:: What to do ::
a) In the article on Japan's fiscal 2007 draft budget, by what percentage and to what amount would spending on welfare and medical care rise?
b) According to the article on Japan's fiscal 2007 draft budget, why has the government put off discussing a consumption tax increase until after autumn?
c) Continue the article on Japan's fiscal 2007 draft budget from its final sentence.

The government will cut new bond sales by the largest margin on record, curb spending across the board and take a sharp bite out of the deficit under the fiscal 2007 draft budget submitted Wednesday.

Such belt-tightening may appear "beautiful," but the draft budget relies on growing tax revenues generated by economic expansion and falls short of addressing how to pay for the enormous needs of the rapidly aging population, experts say.

Under the slogan of creating a "beautiful country," Prime Minister Shinzo Abe has called for cutting new bond issuances to improve fiscal health, along with other agenda pursuits, including revising the Constitution.

Yasunari Ueno, chief market economist at Mizuho Securities Co., acknowledged the draft budget demonstrates Abe's commitment to mending the country's debt-ridden fiscal status by reducing the size of new bond sales.

However, Ueno also said: "The financial consolidation's 'beauty' reflected in the proposal is largely dependent on rising tax revenues thanks to economic expansion. We don't know if the economic expansion will continue."

Ueno pointed out that recent troubling economic data in the area of household and corporate capital spending have thrown cold water on the future outlook.

On Dec. 8, the government revised downward the third-quarter gross domestic product figure to an annualized 0.8 percent from the initially projected 2.0 percent. It took this step because of sluggish consumer spending and corporate capital spending. Then on Tuesday the government reduced the fiscal 2006 economic growth forecast to 1.9 percent from the initially projected 2.1 percent.

While the draft budget cuts spending in such areas as public works, aid for developing countries and defense, general spending would increase 1.3 percent to 46.98 trillion yen, rising for the first time in three years.

The rise in the overall budget reflects increased spending on welfare and medical care -- up 2.7 percent to 21.1 trillion yen -- thanks to the aging population and declining birthrate. Spending in this area accounts for a quarter of all expenditures.

Naoko Nemoto, a managing director of Standard & Poor's Tokyo branch, argued that the government needs to cut spending more, especially for public works projects, and increase the consumption tax to boost revenue.

"Debate on the consumption tax hike should be held as soon as possible," she said.

However, raising taxes is taboo in an election year.

With the Upper House election coming up this summer, the government has called off discussions on raising the consumption tax until after autumn.

:: Dataset ::
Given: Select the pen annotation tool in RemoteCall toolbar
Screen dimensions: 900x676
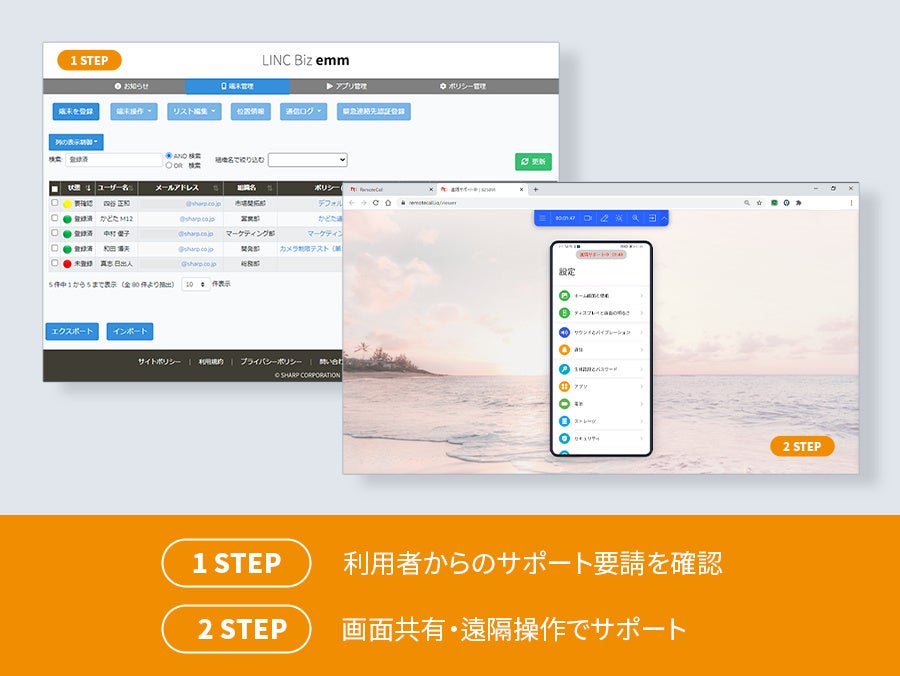Looking at the screenshot, I should click(x=604, y=218).
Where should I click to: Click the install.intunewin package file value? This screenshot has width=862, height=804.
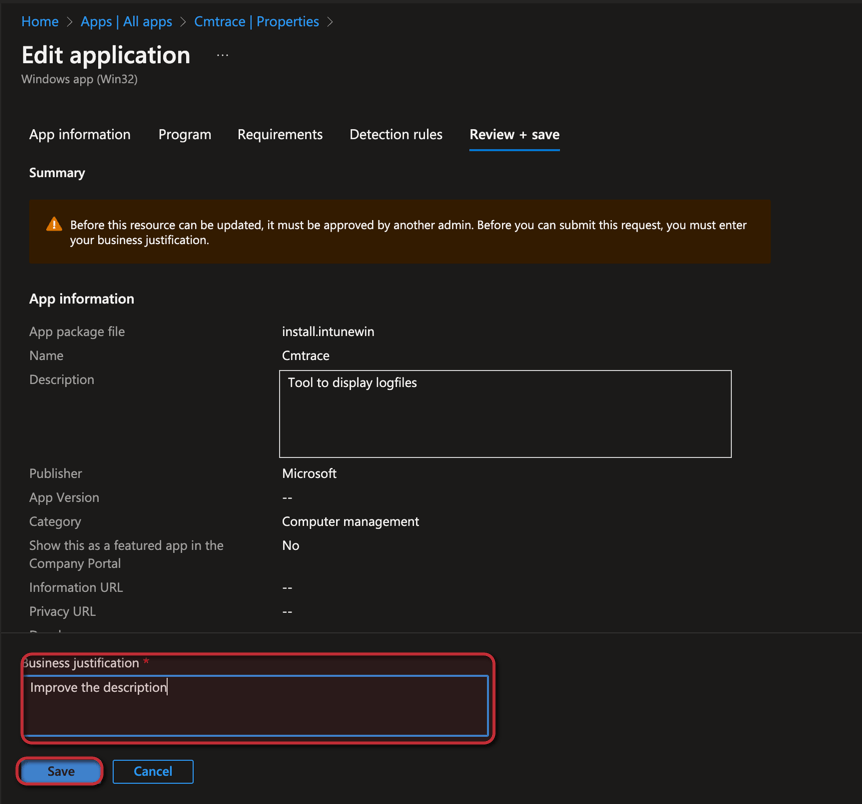coord(328,331)
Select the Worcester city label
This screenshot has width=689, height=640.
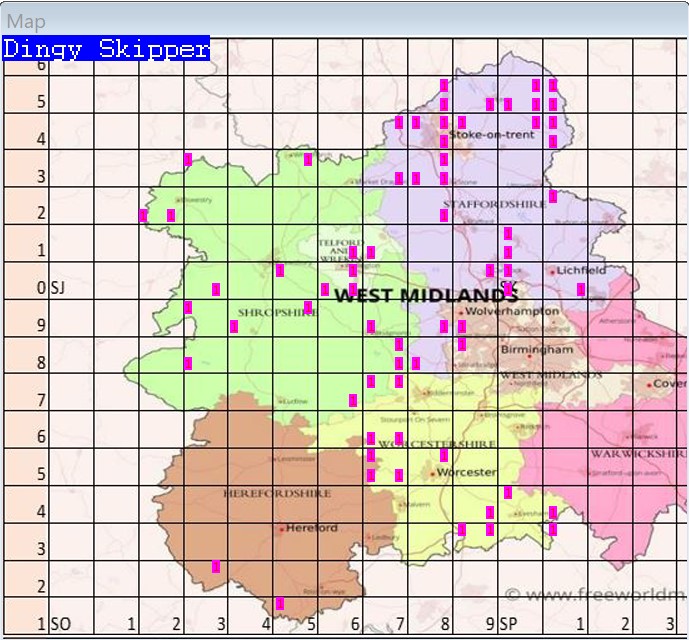(467, 472)
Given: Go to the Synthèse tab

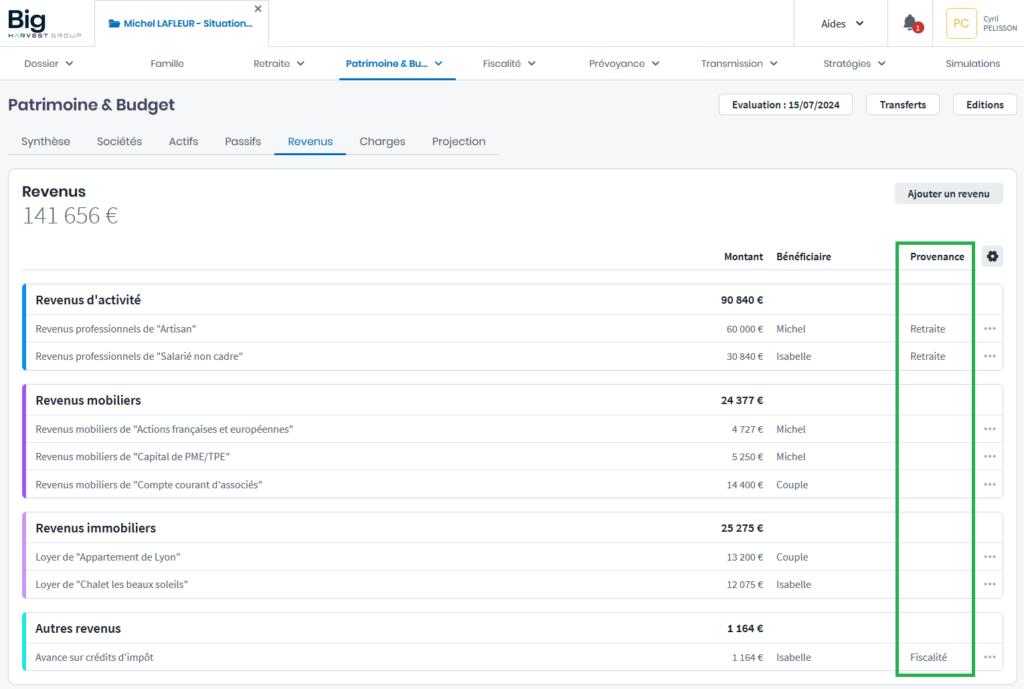Looking at the screenshot, I should click(x=46, y=142).
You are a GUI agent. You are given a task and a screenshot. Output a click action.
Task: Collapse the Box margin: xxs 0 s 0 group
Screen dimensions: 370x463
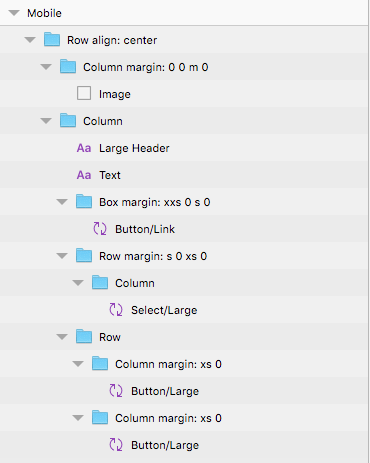pyautogui.click(x=62, y=202)
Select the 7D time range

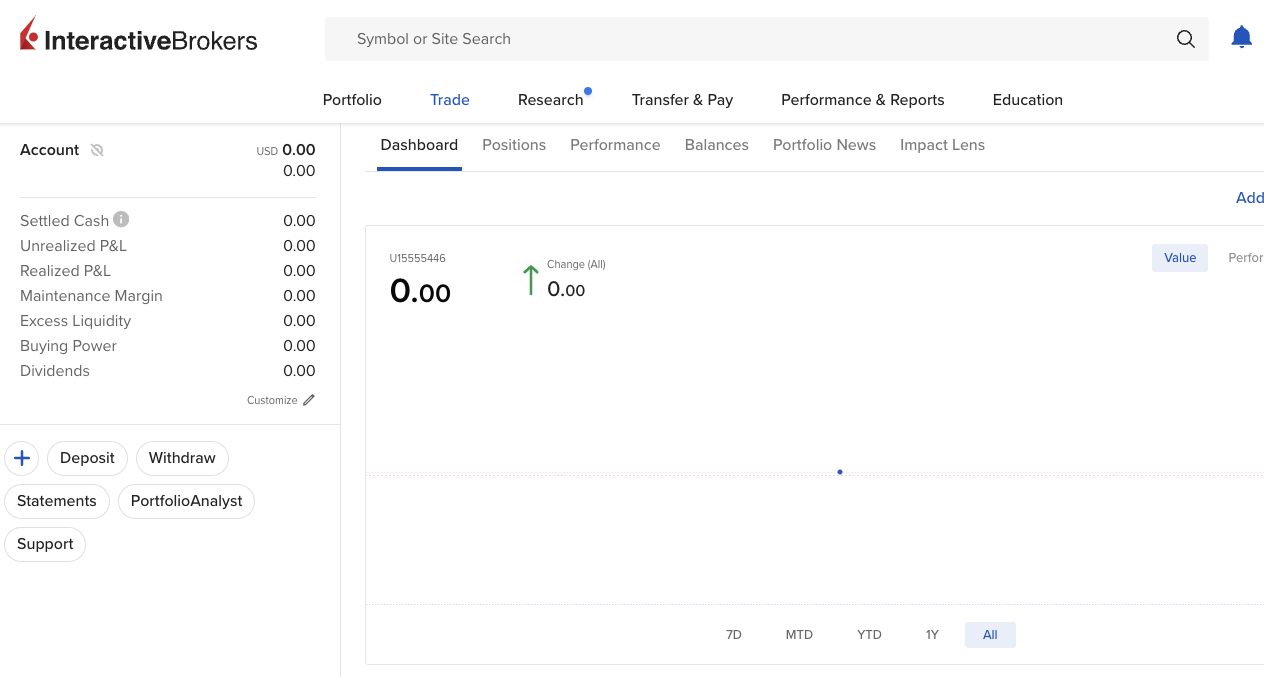[x=733, y=635]
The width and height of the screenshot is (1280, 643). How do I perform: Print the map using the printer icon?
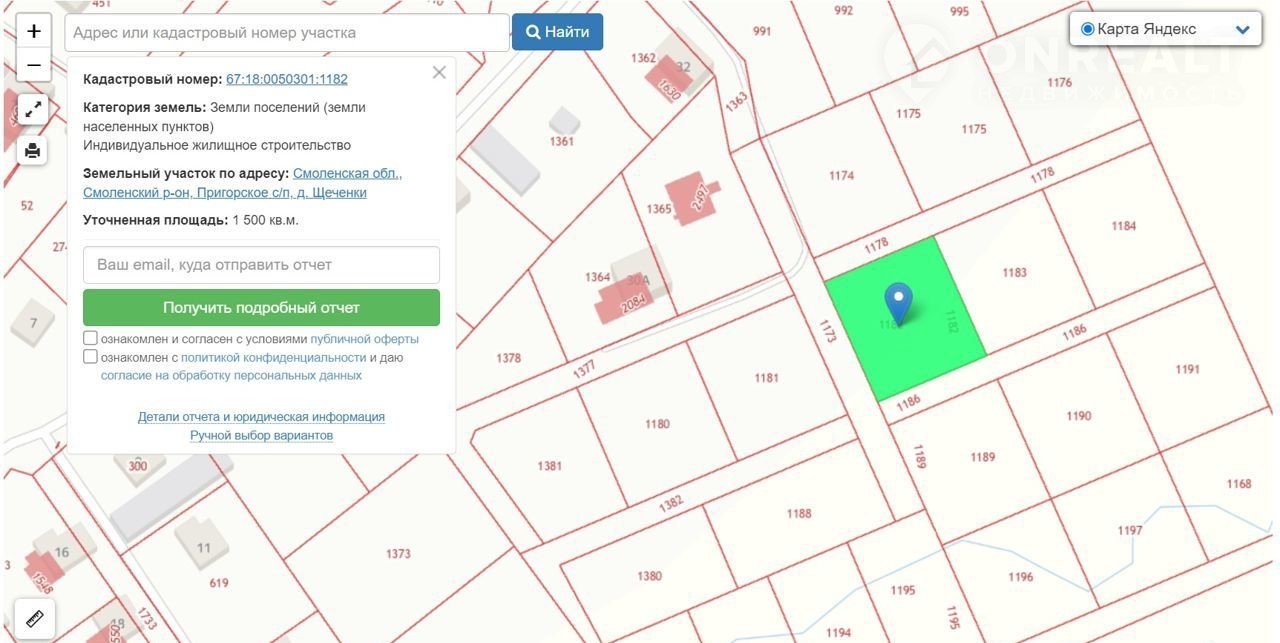[33, 150]
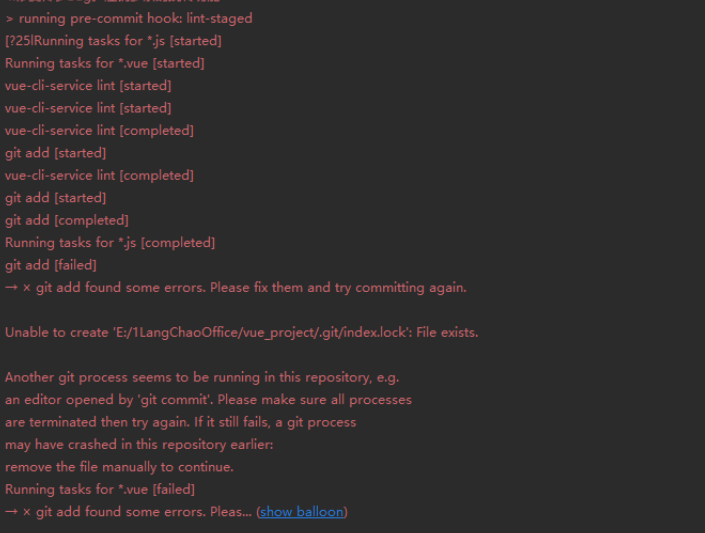Click the 'may have crashed in this repository earlier' line
The width and height of the screenshot is (705, 533).
point(139,445)
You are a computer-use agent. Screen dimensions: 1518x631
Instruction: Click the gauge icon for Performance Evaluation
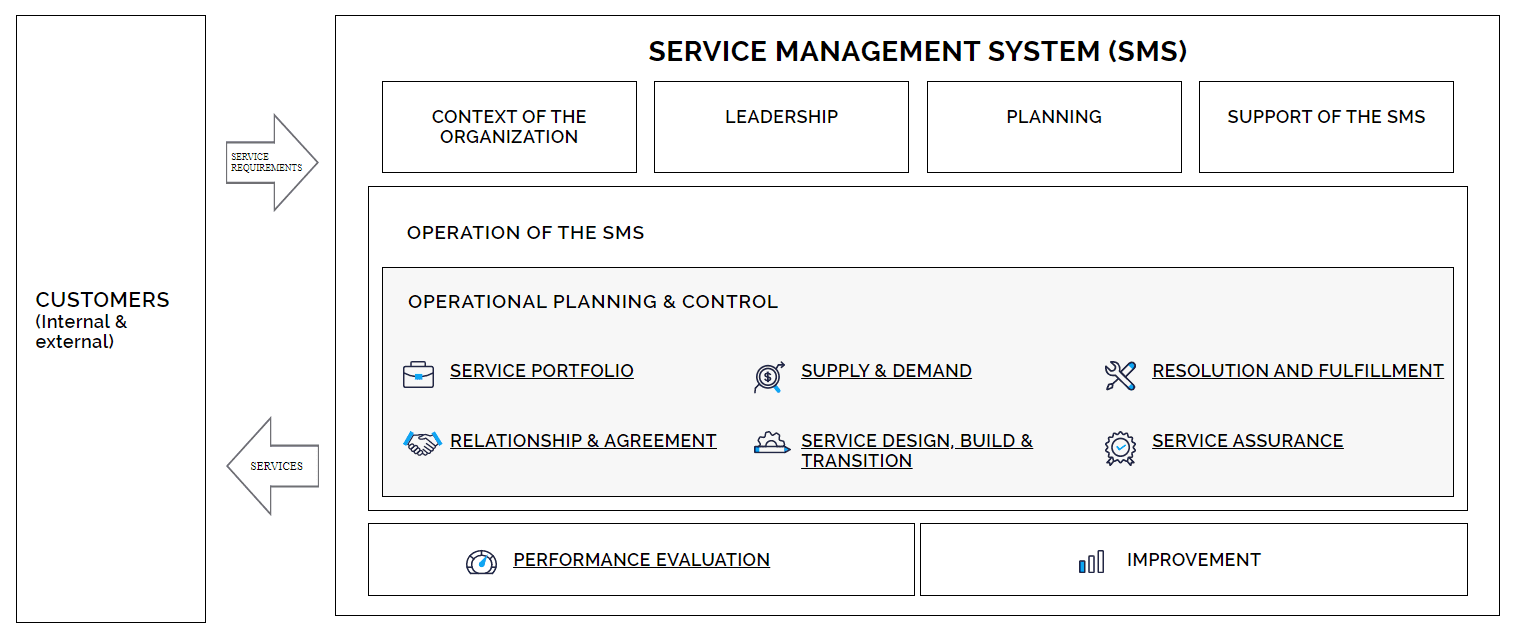click(481, 561)
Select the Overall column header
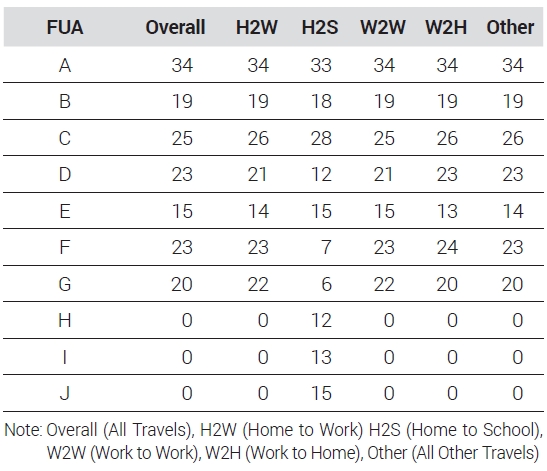Screen dimensions: 547x471 tap(175, 27)
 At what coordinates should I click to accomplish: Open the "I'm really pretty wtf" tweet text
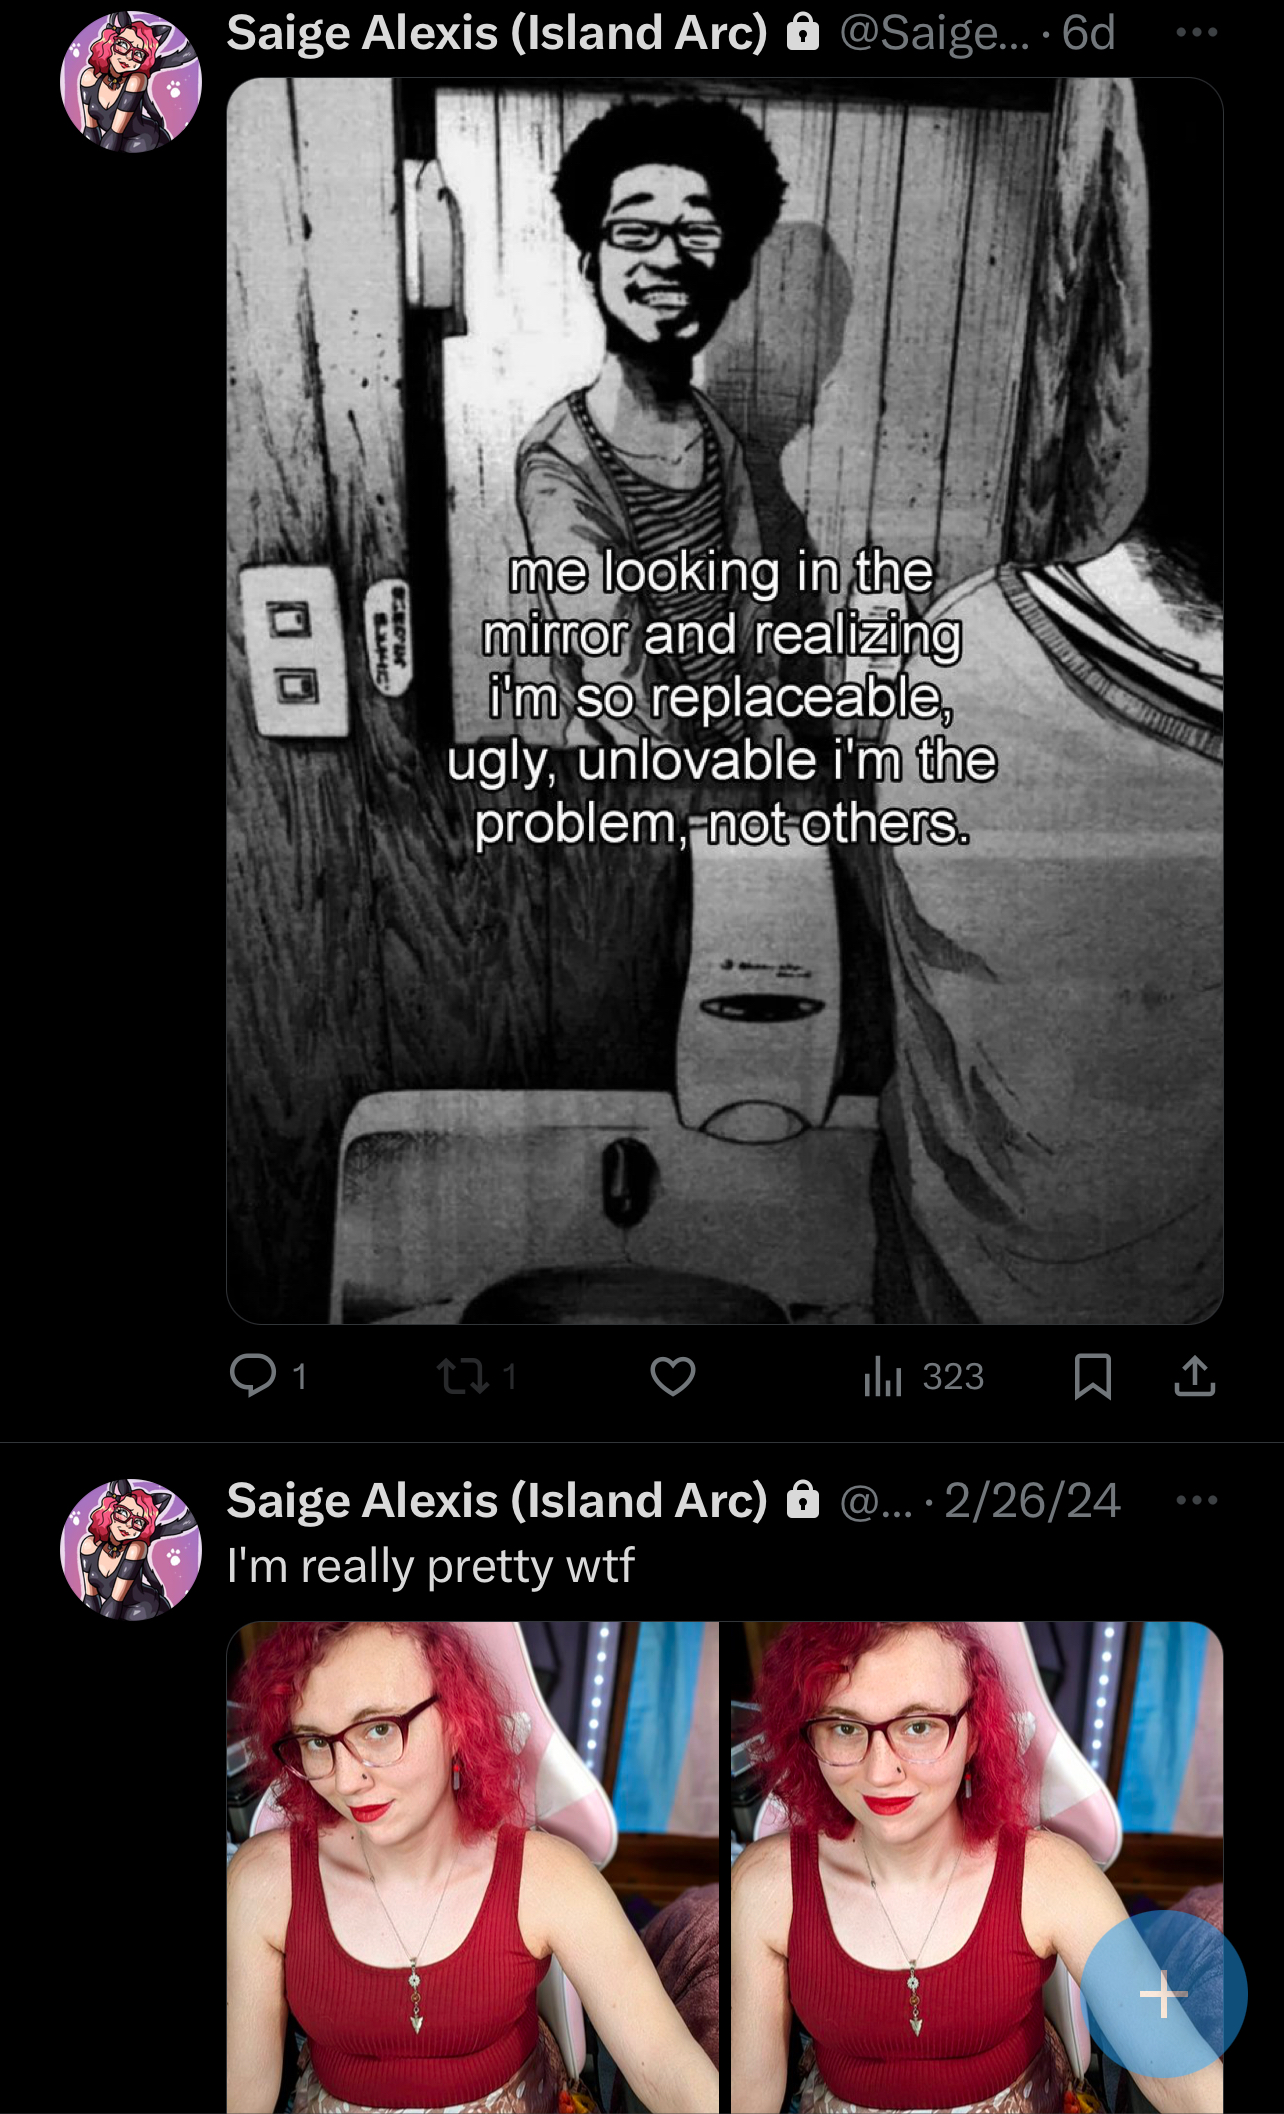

:: Answers for the tasks ::
a) It would rise 2.7 percent to 21.1 trillion yen.

b) The Upper House election is coming up this summer, and raising taxes is taboo in an election year. The government has therefore called off those discussions until after autumn.

c)
At a news conference Wednesday, Finance Minister Koji Omi admitted that merely cutting spending is not enough to correct the fiscal deficit, saying "drastic revenue reform" is necessary.

Omi did not rule out raising the consumption tax in the future, but he made clear that discussion won't come until next fall.

Meanwhile, the draft budget projects tax revenue stemming from the economic expansion to increase 16.5 percent to 53.5 trillion yen, allowing the government to cut new debt sales by 4.5 trillion yen -- the largest amount ever -- to 25.4 trillion yen.

The budget deficit will be pared to 4.4 trillion yen in fiscal 2007 from 11.2 trillion yen this year.

"The government's goal of balancing the budget in fiscal 2011 will likely be accomplished a year or two earlier," said Hideo Kumano, chief economist at Dai-ichi Life Research Institute, citing the improved financial situation as long as the economy continues to expand.

Omi also said it may be possible to eliminate the deficit earlier than the targeted year, although he did not say when that might happen.

Despite such a rosy outlook, the ratio of public debt to gross domestic product will still stand at a hefty 148.1 percent at the end of March 2008, assuming the economy expands 2 percent next fiscal year, according to the Finance Ministry. This is by far the highest among developed countries: The figure is 62 percent for the U.S. and 49 percent for Britain.

"I cannot be optimistic (about the fiscal health of Japan) given the massive ratio of debts to GDP," S&P's Nemoto said. "Huge debts mean that Japan will pass them onto future generations."